Texas ranchers have spent an additional $154 million in supplemental feed and water hauling expenses since summer of 1999 as a result of the ongoing drought that continues to plague the state, economists with the Texas Agricultural Extension Service report.

Stocks of hay that were thought to be adequate through the winter feeding season are almost depleted, with at least two months of feeding still expected even if there is future rainfall.

Texas beef cow numbers dropped by 100,000 during 1999, according to the Texas Agricultural Statistics Service and occurred during a year when ranchers were planning to rebuild herds after the sell--offs of 1996 and 1998 due to drought.

Ranchers have also not been able to participate in an improved cattle market as herd liquidations nationally the past four years and liquidations in Texas during 1996 and 1998 have severely decreased cattle inventories across the United States.

"We still haven't been able to start rebuilding herds to take advantage of these prices," said Dr. Ernie Davis, an Extension livestock marketing economist.

"If we don't get some good winter and spring rains, there's going to be people scrambling all over the place for hay. We'll see hay prices go up and see maintenance--ration prices go up. As a result, we'll see people continue to liquidate their herds. Some are not in the financial position to have to subsidize feed for their herds for another year.

"That's where most of our losses have been in these additional feed costs, and some ranchers are hauling water now."

Beef cattle stocker operators and dryland wheat producers lost income due to the drought affecting available forage from planned winter stocker operations. Extension economists estimated that $59 million could have been earned in the fall of 1999 had the drought not occurred. Feedlot placements

were up 18% in December compared to 1998, another indicator of poor range conditions.

Davis said the cattle inventory across the nation is at a low enough level that prices will continue to be strong.

"If Texas has a run at the markets, we'll have buyers coming in from all over the country because feedlots are scrambling for supplies," Davis said. "Last year's calf crop and this year's calf crop were small, and they are going to run out of feeder cattle."

Replacement heifers, female calves that are retained for breeding stock, have also been on the decrease. Davis said when ranchers begin retaining heifers for their herds, that affects feeder cattle supplies.

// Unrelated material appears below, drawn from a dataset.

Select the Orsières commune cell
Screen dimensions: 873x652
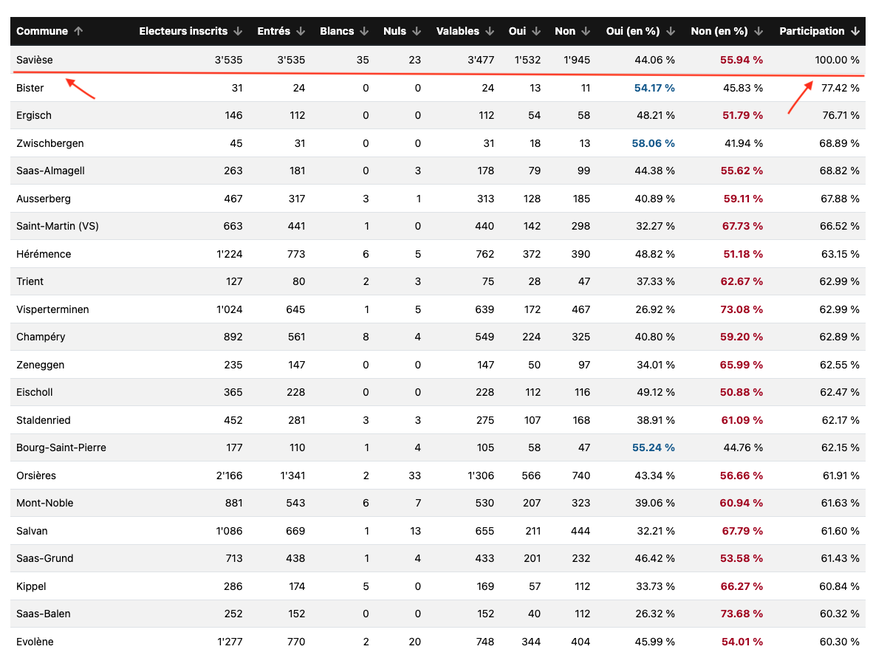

"Normally heifer--steer slaughter is 65% steers and 35% heifers," Davis said. "The last three years, the heifer slaughter rate has been running about 40 to 41% of total slaughter. It's been 5 to 6% higher than normal, meaning not many of those heifers are being held back. They're being taken to market, forced to slaughter just to get cash flow for the ranches. It's not a matter of profits, it's a matter of cash flow (for ranchers.)"

With the exception of the Coastal Bend and surrounding area where Hurricane Bret brought rains in August, stock ponds are drying up. Water that is presently available is of poor quality.

Ranchers are hauling water in some areas of the state to keep animals alive. Some dairy operations are on municipal water systems where water rationing is expected soon. Sheep and lamb inventory was down 11% Jan. 1 compared to last year. Goat numbers were down 4% on Jan. 1 from the same time last year.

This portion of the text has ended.